▶ _Directive 1_: In the Smithers excerpt, how often does the SSE endpoint poll the database?
▶ _Directive 2_: Please turn the paragraph of the Smithers excerpt that begins "The state column updates in real-time" into a short bulleted list that keeps its main facts.
▶ _Directive 3_: Return word for word the portion of the Smithers excerpt from "Query _smithers_nodes for" up to and including "seq > lastSeen pagination.".

▶ _Source excerpt_:
* Start *

Smithers emits a comprehensive event stream during execution. Every event carries { runId, timestampMs } and node-level events add { nodeId, iteration, attempt }:

Event	Meaning
RunStarted	Workflow execution begins
NodePending	Node queued but not yet running
NodeStarted	Node execution begins
NodeFinished	Node execution succeeds
NodeFailed	Node execution fails
NodeSkipped	Node skipped due to skipIf condition
NodeRetrying	Node failed but will retry
NodeCancelled	Node cancelled (unmounted or stale)
NodeWaitingApproval	Node awaiting manual approval
NodeOutput	Node produces stdout/stderr (high-frequency, not persisted to event table)
FrameCommitted	XML snapshot saved (graph structure may have changed)
RunFinished / RunFailed / RunCancelled	Terminal states

There are also approval events (ApprovalRequested, ApprovalGranted, ApprovalDenied), revert events, tool call events (ToolCallStarted, ToolCallFinished), and hot reload events.

Observation mechanisms

1. SSE event stream (remote / web frontends)

The built-in HTTP server exposes an SSE endpoint:

GET /v1/runs/{runId}/events?afterSeq=-1

• Streams every SmithersEvent as event: smithers\ndata: {JSON}\n\n
• Supports afterSeq for stateless resumption after disconnects
• Polls the DB every 500ms, sends keep-alive heartbeats every 10s
• Auto-closes when the run reaches a terminal state

Other useful server endpoints:

Endpoint	Method	Purpose
/v1/runs/{runId}	GET	Current run status + countNodesByState summary
/v1/runs/{runId}/frames	GET	List graph snapshots (paginated)
/v1/runs/{runId}/cancel	POST	Abort a running workflow
/v1/runs/{runId}/nodes/{nodeId}/approve	POST	Approve a node

2. In-process callback (same Node.js process)

runWorkflow(workflow, {
  input: { ... },
  onProgress: (event: SmithersEvent) => {
    // fires synchronously for every event including NodeOutput
  },
});

3. SQLite polling (local, no server needed)

Query _smithers_nodes for current state of all tasks:

SELECT node_id, state, iteration, updated_at_ms
FROM _smithers_nodes WHERE run_id = ?

The state column updates in real-time as tasks transition (pending -> in-progress -> finished/failed/skipped). Or query _smithers_events ordered by seq for a full event log with seq > lastSeen pagination.

4. NDJSON log file (tail -f or post-hoc analysis)

Written to .smithers/executions/{runId}/logs/stream.ndjson — one event per line.

How a third-party visualization tool would work

1. renderFrame() or load xml_json from _smithers_frames
                    |
                    v
2. buildPlanTree(xml) --> PlanNode tree (the control flow graph)

* End *

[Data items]
* Start *

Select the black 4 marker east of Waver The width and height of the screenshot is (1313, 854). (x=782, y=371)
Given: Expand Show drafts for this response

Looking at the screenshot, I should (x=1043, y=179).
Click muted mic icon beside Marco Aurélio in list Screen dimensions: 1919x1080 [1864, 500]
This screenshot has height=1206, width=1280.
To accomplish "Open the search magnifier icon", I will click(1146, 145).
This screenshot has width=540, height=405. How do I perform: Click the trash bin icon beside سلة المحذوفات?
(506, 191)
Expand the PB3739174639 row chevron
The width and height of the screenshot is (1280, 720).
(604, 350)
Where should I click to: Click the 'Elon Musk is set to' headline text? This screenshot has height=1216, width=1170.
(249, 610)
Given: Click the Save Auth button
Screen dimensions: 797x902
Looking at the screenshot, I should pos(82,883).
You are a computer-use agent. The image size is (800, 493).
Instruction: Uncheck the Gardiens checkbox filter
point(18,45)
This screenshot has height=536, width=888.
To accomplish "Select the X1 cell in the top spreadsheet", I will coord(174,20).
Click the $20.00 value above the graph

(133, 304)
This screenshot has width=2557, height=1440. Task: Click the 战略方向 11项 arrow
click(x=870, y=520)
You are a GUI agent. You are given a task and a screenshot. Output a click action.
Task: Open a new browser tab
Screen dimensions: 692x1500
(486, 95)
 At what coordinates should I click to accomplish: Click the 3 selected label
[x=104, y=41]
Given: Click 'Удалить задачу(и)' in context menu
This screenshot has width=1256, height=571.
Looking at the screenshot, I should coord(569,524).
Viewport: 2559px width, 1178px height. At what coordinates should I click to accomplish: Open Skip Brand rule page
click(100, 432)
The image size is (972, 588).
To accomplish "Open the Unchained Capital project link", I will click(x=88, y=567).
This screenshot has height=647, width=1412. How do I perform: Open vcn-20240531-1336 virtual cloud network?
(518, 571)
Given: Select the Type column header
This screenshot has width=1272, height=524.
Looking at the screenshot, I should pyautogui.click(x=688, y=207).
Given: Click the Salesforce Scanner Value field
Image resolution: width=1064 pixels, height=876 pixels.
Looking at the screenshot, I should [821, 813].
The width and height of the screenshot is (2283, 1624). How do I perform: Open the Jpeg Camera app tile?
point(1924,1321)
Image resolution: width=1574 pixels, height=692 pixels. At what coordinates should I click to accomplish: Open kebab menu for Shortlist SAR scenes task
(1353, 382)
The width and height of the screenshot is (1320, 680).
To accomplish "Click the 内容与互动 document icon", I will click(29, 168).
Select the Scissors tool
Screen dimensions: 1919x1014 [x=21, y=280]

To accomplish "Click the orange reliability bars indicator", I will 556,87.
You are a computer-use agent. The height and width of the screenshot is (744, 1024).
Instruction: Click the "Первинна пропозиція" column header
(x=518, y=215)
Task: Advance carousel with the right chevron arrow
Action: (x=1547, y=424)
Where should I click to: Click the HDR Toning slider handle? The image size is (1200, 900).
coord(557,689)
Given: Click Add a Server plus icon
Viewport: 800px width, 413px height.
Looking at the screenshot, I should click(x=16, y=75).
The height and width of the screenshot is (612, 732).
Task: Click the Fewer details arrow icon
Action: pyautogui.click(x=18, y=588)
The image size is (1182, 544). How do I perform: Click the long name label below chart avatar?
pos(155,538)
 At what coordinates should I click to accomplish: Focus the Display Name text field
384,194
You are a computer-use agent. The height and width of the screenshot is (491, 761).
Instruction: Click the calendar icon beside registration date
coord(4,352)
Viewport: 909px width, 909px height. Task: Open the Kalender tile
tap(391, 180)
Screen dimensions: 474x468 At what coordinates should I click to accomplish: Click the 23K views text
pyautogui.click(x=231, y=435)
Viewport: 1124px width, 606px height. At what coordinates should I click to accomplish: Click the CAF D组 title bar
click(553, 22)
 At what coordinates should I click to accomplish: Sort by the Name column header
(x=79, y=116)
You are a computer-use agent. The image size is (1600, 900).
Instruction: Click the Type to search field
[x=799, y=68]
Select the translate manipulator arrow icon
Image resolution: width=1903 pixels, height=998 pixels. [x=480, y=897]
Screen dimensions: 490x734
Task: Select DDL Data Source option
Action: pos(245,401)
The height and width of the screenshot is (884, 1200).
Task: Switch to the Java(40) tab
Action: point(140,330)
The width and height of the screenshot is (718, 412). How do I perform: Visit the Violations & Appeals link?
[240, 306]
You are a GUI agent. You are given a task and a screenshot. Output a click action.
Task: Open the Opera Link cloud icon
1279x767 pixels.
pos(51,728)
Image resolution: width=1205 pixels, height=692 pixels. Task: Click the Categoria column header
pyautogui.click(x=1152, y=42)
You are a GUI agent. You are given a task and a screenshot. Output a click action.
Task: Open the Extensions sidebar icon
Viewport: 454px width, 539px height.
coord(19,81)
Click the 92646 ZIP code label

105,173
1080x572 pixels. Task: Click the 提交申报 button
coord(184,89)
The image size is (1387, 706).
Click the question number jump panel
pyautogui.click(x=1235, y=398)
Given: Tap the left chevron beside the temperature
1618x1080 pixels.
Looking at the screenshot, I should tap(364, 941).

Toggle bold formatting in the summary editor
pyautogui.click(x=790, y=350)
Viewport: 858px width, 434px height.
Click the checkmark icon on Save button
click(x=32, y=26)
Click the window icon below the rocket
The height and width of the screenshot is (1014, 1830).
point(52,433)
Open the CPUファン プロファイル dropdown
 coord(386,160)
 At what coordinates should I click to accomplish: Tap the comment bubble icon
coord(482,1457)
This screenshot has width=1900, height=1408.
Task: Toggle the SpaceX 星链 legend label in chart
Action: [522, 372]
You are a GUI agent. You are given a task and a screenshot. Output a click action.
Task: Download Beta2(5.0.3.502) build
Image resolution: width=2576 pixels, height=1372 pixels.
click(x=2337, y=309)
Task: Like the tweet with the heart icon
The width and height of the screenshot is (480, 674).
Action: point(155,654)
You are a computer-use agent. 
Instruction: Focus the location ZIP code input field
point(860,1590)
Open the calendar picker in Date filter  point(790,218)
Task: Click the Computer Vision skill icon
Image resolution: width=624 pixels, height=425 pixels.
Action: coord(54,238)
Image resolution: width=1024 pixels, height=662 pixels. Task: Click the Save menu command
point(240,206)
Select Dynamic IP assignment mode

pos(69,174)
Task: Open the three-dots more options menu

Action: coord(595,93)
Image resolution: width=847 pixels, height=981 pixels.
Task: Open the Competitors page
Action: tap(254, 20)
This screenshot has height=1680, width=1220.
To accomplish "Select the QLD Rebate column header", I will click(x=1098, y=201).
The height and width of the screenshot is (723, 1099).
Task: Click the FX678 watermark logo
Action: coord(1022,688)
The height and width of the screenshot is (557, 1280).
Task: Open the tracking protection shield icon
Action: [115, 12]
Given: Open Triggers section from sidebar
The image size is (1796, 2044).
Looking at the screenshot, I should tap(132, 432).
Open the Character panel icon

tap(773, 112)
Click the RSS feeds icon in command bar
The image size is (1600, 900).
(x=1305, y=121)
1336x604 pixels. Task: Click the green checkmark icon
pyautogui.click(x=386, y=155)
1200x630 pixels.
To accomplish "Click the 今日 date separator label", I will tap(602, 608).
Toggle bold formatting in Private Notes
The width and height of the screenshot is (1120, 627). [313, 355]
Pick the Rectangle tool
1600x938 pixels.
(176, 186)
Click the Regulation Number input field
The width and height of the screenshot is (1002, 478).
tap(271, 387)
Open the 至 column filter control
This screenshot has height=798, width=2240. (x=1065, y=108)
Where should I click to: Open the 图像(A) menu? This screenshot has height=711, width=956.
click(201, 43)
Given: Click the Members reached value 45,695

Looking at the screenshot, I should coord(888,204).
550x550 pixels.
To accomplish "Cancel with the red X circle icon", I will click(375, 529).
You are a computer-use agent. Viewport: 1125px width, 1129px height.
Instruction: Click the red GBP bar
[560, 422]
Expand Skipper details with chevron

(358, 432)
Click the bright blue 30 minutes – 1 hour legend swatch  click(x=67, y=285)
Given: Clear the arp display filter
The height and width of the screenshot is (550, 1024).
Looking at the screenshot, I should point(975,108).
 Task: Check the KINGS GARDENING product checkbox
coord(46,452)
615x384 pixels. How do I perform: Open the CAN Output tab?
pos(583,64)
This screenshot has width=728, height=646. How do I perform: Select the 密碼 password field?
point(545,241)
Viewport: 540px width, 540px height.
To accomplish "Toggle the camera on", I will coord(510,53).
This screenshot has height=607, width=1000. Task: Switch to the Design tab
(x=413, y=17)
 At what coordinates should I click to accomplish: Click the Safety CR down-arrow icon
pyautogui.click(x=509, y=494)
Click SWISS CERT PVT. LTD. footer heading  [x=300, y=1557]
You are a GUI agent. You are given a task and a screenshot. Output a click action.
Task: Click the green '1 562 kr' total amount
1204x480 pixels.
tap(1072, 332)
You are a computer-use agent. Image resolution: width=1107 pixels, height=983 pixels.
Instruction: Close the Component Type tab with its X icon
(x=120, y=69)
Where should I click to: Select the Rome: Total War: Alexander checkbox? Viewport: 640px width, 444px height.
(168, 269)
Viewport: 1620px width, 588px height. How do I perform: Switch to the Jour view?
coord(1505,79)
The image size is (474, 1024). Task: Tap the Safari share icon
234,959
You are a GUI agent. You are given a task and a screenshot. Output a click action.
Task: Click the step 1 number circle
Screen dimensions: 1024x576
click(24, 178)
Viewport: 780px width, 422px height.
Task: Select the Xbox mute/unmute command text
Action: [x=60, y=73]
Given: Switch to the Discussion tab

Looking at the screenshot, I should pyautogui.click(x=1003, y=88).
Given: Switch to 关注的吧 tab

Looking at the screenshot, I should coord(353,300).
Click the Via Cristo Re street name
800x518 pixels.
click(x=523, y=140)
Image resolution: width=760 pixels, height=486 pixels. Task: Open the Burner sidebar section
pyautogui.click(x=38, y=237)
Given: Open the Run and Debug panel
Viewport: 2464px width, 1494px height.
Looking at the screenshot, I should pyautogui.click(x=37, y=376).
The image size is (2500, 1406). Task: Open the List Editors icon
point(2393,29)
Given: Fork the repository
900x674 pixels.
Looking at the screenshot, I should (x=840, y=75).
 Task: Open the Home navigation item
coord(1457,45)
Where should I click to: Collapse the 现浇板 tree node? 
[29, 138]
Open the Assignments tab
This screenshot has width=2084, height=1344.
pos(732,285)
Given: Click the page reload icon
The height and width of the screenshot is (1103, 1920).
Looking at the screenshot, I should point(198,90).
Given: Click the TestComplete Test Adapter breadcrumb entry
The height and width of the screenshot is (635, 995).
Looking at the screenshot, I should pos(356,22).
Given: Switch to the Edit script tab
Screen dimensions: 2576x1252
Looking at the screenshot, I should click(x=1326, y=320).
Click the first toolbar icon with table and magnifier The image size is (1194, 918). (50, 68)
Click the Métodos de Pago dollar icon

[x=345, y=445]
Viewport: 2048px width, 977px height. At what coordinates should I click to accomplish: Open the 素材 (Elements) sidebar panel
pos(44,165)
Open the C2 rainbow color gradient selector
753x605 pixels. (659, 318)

* End *

▶ _Exercise response 1_: Every 500ms.

▶ _Exercise response 2_:
- The state column updates in real time as tasks move from pending to in-progress to finished, failed, or skipped.
- Alternatively, query _smithers_events ordered by seq for a full event log, paginated with seq > lastSeen.

▶ _Exercise response 3_:
Query _smithers_nodes for current state of all tasks:

SELECT node_id, state, iteration, updated_at_ms
FROM _smithers_nodes WHERE run_id = ?

The state column updates in real-time as tasks transition (pending -> in-progress -> finished/failed/skipped). Or query _smithers_events ordered by seq for a full event log with seq > lastSeen pagination.